# DESCRIPTION OF THE TASK:
Lines to restate from the data below: from the one containing "The image size is (1061, 596)." to the one containing "Given: Click the info", both included. Give them again exactly, and only them.
<<<<
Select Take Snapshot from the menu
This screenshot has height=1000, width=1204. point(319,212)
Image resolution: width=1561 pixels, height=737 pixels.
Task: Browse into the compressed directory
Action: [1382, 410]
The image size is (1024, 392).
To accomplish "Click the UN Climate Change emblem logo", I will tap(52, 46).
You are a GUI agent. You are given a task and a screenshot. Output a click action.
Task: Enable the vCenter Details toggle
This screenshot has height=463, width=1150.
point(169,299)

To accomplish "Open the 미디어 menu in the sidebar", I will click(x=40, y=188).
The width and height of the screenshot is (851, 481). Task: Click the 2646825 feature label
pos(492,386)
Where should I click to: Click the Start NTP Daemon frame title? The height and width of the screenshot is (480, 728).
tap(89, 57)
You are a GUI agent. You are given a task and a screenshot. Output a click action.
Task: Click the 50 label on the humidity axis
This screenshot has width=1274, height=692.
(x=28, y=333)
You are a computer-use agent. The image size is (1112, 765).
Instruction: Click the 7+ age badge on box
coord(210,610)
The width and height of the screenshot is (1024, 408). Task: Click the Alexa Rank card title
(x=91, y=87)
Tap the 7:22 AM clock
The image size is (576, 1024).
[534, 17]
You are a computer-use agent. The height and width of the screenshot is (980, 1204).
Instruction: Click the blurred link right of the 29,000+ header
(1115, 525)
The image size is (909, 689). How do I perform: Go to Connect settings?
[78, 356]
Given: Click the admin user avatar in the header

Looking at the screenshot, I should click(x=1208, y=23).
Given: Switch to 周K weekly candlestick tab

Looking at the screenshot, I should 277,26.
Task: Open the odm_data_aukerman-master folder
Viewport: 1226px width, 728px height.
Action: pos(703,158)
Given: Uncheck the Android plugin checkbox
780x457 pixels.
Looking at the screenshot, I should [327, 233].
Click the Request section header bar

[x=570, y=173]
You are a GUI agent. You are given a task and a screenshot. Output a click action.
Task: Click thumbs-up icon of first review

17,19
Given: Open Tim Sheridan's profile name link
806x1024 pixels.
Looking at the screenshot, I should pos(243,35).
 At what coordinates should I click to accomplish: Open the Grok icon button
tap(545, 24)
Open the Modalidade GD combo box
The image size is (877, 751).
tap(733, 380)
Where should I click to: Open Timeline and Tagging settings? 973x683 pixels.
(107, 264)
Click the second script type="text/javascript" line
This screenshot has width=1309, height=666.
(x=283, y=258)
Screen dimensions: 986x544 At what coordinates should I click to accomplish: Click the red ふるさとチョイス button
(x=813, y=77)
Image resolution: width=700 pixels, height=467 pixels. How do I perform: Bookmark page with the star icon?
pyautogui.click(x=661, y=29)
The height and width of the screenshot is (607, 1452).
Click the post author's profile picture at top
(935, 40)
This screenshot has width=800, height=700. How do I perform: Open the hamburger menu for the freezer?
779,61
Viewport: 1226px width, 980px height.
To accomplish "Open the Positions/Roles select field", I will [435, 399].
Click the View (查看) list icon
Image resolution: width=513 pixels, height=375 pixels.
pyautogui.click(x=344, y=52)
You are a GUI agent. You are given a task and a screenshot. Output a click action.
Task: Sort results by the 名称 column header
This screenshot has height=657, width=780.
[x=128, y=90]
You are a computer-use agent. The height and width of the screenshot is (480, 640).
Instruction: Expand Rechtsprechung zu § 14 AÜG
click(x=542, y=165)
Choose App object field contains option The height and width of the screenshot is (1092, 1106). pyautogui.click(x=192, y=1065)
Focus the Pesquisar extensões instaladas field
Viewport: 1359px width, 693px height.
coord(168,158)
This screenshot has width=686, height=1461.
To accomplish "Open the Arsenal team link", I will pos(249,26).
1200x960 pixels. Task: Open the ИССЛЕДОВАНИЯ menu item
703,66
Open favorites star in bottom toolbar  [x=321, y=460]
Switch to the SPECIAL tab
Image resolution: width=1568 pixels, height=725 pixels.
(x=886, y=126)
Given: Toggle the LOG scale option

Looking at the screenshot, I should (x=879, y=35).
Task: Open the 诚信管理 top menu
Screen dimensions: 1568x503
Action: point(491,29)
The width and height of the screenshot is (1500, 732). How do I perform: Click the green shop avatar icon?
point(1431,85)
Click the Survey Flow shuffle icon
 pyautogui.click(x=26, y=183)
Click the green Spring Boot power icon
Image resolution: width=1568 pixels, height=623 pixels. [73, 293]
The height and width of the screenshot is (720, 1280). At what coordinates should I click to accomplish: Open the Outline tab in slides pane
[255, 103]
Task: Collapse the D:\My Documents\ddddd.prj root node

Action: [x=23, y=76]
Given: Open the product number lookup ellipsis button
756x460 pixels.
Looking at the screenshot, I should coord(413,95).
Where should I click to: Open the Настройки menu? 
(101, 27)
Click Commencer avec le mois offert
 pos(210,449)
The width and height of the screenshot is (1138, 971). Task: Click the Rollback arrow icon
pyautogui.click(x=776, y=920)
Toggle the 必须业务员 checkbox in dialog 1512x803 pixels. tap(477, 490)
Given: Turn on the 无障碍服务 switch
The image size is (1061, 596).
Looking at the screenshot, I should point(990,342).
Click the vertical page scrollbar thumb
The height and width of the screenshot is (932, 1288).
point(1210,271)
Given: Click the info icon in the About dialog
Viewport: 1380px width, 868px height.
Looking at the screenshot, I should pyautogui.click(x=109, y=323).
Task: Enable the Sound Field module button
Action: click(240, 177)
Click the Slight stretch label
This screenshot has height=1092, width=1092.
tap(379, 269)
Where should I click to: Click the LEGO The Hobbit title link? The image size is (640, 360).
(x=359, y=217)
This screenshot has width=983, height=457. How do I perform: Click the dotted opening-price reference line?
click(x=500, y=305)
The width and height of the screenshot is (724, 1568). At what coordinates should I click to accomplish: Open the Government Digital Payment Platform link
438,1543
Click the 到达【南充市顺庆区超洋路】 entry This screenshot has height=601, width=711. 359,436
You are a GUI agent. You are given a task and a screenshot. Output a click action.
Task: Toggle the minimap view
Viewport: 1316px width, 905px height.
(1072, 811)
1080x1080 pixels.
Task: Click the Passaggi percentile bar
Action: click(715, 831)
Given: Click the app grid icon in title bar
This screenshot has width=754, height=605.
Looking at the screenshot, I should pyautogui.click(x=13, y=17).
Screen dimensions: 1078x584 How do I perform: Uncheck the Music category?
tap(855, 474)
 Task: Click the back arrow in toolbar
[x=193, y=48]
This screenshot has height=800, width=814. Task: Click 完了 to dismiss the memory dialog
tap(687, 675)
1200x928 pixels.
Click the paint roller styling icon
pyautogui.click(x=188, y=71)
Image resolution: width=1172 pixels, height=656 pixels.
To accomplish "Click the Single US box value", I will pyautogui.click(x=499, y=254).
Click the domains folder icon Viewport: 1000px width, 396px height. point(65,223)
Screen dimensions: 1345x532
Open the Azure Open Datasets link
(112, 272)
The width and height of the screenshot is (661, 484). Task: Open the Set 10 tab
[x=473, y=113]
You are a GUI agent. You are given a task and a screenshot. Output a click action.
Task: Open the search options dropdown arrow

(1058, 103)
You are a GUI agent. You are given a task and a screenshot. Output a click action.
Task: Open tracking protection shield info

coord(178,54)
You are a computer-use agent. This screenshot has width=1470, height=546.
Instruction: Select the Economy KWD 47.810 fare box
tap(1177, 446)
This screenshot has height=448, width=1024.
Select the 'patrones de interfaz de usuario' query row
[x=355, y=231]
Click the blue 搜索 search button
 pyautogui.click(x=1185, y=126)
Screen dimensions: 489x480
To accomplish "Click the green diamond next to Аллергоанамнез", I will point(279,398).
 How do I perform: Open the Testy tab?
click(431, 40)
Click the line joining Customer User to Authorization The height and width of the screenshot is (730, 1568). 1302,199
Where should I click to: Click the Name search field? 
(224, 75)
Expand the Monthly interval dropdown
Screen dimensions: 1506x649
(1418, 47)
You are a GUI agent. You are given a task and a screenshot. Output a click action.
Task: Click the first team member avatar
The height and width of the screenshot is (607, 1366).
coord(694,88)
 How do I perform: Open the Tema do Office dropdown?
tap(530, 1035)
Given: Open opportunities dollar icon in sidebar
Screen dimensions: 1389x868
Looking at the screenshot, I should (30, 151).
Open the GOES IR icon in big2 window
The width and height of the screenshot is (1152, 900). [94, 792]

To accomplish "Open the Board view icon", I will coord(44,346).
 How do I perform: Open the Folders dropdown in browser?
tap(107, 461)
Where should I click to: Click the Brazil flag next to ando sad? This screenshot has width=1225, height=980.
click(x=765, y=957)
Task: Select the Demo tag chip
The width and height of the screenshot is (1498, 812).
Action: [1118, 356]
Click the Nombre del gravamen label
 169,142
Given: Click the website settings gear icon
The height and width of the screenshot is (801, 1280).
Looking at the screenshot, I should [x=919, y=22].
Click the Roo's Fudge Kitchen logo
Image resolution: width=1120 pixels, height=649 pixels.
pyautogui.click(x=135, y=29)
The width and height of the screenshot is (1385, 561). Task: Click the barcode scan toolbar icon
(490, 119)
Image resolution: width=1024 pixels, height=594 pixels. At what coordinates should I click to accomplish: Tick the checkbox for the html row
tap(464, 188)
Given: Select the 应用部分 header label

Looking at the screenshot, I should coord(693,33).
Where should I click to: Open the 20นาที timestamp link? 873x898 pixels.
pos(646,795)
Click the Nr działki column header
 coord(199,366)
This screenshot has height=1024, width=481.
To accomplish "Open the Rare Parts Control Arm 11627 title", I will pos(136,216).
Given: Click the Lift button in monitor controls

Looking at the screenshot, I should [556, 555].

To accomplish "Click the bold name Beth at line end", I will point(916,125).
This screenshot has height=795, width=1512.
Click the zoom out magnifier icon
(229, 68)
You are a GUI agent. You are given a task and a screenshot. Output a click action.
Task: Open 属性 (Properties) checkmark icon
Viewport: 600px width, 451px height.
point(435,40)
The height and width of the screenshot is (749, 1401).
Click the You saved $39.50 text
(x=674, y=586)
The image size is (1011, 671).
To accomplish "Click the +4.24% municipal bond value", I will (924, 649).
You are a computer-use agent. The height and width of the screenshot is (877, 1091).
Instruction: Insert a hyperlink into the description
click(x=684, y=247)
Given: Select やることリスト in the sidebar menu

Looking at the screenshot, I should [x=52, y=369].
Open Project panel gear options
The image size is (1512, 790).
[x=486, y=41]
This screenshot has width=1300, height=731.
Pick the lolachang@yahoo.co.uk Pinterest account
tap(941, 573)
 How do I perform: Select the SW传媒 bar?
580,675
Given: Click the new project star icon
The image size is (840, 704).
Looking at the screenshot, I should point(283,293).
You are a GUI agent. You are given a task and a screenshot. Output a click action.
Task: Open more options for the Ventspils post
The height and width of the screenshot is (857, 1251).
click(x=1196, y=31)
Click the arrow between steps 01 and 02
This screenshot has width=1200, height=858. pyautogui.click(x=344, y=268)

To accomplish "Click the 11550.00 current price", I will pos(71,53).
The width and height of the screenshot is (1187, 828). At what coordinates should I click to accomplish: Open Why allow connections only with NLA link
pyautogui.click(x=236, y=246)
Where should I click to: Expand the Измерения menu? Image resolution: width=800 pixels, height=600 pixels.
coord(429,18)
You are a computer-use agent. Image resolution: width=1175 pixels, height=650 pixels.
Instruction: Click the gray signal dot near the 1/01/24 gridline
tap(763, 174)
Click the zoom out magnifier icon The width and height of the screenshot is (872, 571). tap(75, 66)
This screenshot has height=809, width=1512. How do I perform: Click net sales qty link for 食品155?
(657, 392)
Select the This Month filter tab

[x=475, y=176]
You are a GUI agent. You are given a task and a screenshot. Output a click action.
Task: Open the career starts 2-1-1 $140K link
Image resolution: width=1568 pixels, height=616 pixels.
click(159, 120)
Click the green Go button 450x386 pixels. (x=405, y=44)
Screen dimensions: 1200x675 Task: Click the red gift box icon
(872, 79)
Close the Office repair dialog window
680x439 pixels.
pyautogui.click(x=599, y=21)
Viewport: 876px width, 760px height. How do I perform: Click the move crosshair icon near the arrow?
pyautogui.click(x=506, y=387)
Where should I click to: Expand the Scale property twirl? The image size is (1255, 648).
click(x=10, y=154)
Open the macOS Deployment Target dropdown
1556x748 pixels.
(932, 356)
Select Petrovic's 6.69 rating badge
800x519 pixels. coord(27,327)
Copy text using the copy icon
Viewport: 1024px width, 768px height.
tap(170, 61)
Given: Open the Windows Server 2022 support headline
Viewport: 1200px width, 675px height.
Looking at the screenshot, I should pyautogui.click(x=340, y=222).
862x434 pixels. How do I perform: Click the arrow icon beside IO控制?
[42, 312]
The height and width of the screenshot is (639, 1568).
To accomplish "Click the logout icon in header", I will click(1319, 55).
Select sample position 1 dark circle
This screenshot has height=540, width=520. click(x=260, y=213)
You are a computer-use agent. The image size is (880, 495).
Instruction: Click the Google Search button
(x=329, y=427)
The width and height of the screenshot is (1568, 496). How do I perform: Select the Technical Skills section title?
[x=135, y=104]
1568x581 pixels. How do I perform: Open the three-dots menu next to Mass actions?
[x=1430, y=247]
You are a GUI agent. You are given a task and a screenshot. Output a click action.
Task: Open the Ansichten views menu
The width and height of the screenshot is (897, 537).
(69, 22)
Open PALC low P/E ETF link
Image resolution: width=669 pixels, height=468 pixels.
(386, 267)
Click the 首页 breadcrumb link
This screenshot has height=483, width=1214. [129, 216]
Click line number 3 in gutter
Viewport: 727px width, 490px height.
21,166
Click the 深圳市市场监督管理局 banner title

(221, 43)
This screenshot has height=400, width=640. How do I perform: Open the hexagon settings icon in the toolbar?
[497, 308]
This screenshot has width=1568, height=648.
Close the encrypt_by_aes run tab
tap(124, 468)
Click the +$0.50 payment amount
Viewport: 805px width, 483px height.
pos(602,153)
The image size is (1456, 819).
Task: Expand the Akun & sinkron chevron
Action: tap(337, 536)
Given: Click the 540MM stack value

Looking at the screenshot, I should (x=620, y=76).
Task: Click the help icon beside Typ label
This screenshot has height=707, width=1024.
>>>>
# EXERCISE OUTPUT:
The image size is (1061, 596).
Looking at the screenshot, I should point(990,342).
Click the vertical page scrollbar thumb
The height and width of the screenshot is (932, 1288).
point(1210,271)
Given: Click the info icon in the About dialog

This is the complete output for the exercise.